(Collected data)

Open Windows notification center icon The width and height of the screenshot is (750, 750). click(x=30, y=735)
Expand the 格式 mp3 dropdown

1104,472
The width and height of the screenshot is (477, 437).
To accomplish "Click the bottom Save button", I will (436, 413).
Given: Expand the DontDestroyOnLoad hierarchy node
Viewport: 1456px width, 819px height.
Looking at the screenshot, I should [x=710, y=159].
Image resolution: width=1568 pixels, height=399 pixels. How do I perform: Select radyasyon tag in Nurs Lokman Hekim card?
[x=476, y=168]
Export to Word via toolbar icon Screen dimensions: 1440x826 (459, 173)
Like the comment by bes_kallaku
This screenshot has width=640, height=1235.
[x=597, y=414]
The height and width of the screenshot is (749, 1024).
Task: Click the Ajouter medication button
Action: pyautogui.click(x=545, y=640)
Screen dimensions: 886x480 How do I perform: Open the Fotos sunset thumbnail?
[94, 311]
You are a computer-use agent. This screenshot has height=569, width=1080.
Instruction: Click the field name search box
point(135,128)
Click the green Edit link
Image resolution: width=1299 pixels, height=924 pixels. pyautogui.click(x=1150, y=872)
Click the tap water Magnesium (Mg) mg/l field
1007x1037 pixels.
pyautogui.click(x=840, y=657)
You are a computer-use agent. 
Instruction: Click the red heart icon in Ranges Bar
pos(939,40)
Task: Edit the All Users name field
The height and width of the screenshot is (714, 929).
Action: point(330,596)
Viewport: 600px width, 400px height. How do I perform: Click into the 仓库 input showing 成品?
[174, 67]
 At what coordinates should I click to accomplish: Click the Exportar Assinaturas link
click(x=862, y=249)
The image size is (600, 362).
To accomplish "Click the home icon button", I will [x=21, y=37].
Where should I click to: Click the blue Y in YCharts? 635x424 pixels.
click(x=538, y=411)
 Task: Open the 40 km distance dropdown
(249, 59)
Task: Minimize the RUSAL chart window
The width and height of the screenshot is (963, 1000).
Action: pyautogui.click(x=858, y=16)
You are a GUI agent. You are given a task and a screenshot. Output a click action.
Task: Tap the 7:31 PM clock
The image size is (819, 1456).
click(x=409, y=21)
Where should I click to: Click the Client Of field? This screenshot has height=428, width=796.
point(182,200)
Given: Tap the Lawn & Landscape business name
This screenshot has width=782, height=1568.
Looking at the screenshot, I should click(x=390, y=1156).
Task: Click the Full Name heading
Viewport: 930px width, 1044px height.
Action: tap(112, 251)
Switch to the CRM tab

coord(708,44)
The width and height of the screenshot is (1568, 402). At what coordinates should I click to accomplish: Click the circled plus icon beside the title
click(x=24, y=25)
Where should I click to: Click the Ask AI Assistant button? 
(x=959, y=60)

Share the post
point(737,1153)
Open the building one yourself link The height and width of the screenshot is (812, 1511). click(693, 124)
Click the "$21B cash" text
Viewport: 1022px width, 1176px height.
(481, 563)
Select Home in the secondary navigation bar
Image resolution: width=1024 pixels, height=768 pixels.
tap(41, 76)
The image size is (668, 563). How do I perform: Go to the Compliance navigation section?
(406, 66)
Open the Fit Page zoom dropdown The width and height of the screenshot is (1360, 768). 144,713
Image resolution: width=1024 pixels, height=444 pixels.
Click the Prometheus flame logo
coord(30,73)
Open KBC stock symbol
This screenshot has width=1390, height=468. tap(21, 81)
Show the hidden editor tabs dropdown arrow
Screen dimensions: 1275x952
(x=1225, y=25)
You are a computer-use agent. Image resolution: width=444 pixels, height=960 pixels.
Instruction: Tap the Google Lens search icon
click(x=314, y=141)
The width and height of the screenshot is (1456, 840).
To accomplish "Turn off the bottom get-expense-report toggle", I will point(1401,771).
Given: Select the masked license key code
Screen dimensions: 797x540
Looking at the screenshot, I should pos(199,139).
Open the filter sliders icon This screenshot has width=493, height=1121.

Brief:
Using the data above, return every line that contains the string "computer".

Result:
You are a computer-use agent. This screenshot has height=569, width=1080.
You are a computer-use agent. 
You are a computer-use agent. Image resolution: width=444 pixels, height=960 pixels.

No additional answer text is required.